Tensor product of quotient of modules.

Question

Let $R$ be a ring with ideals $I$ and $J$. I want to show that

$$R/I \otimes_R R/J = R/(I+J)$$

I'm not sure how to do it and I find working with tensors and quotients together quite difficult so some guidance would be appreciated.

I have constructed a map $\phi : R/I \times R/J \to R/(I + J)$ as $\phi(a + I,b +J) = ab + I + J$ and showed that this is well defined and bilinear, this gave me a map $\bar \phi : R/I \otimes_R R/J \to R/(I+J)$ from the universal property of tensor products.

In order to get a map back the way I have considered the kernel of the map $\psi : R \to R/I \times R/J$ defined by $\psi(m) = (m + I)\otimes (m + J)$. I think the kernel will be $I + J$ and I wanted to show that all elements of $I + J$ get mapped to zero by this and then secondly show that anything gets mapped to zero is within $I + J$.
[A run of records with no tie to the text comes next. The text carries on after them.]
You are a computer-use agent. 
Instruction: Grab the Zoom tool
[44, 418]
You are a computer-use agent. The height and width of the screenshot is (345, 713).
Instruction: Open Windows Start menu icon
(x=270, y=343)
For the first part I reason that any element of $I + J$ is of the form $a i + b j$ and so $\psi(a i + b j) = (a i + b j + I) \otimes (a i + b j + J) = (b j + I) \otimes (a i + J)$. I don't know how to continue to show that this $= 0$.

For the second part I don't know how to start.
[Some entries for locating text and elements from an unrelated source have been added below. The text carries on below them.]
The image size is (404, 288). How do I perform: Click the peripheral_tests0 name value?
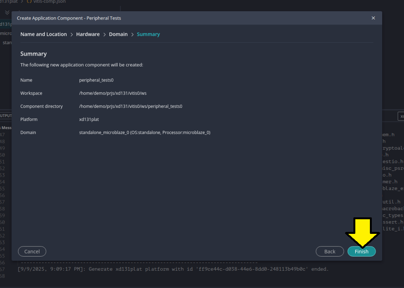(x=96, y=80)
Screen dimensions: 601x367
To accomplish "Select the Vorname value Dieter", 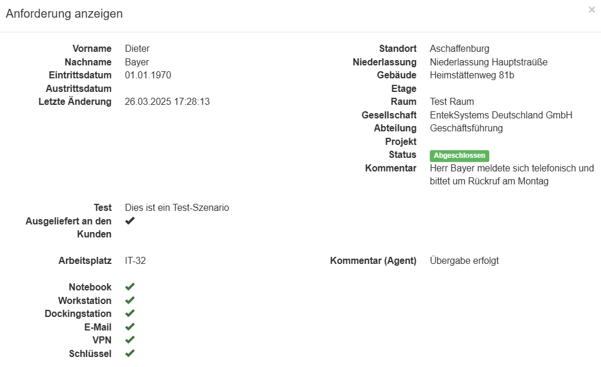I will click(x=137, y=49).
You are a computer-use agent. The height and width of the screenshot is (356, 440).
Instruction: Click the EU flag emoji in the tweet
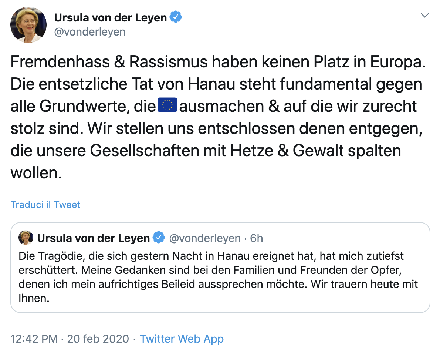168,106
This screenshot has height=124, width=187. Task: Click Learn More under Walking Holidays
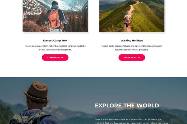132,58
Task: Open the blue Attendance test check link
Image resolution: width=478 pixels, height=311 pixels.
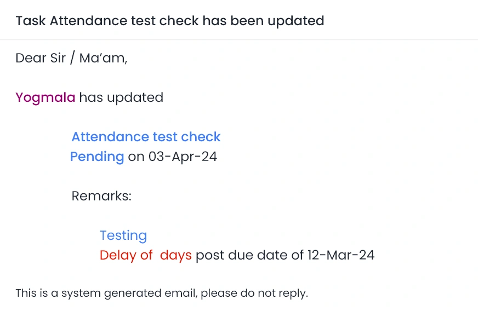Action: [146, 137]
And then once I have the two maps how would I show they form an isomorphism?

Answer 1

I assume $R$ is a commutative ring with unity $1$.
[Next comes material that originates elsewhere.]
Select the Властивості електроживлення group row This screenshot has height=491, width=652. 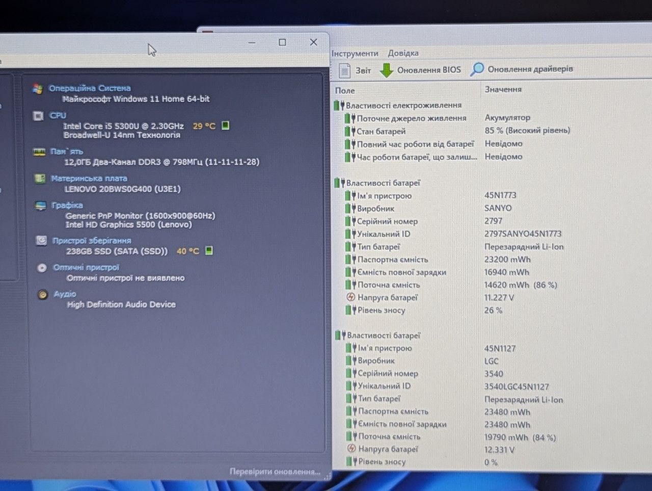(x=492, y=105)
The key observation is that $R/I$ is a cyclic $R$-module, generated by $[1]_I=1+I$, for any ideal $I$.

Let $\beta:R/I\times R/J\to M$ be a bilinear map, and define $b_0:R\to M, \ r\mapsto r\cdot \beta([1]_I,\,[1]_J)$.

Show that $I+J\subseteq \ker b_0$, so that $b_0$ induces a map $b:R/(I+J) \to M$.
Prove that $b$ is the unique homomorphism making $\beta=b\circ\phi$.

Answer 2

Let‘s show that $R/(I+J)$ satisfies the universal property of the tensor product; then we‘re done by the usual universal property argument. First, we need a bilinear map $\phi: R/I \times R/J\rightarrow R/(I+J)$, which is the map you defined. Now let S be any ring together with a bilinear map $\varphi: R/I \times R/J\rightarrow S$; we need to see that this factors uniquely through $R/(I+J)$. Consider the map $\alpha: R\rightarrow R/I\times R/J\rightarrow S$ with $r\mapsto (r+I,r+J)\mapsto\varphi(r+I,1)$. Since $I$ and $J$ are in the kernel of $\alpha$, so is $I+J$ and we get an induced map $\beta:R/(I+J)\rightarrow S$ defined by $r+(I+J)\mapsto \varphi(r+I,1)$ which is the one we were looking for.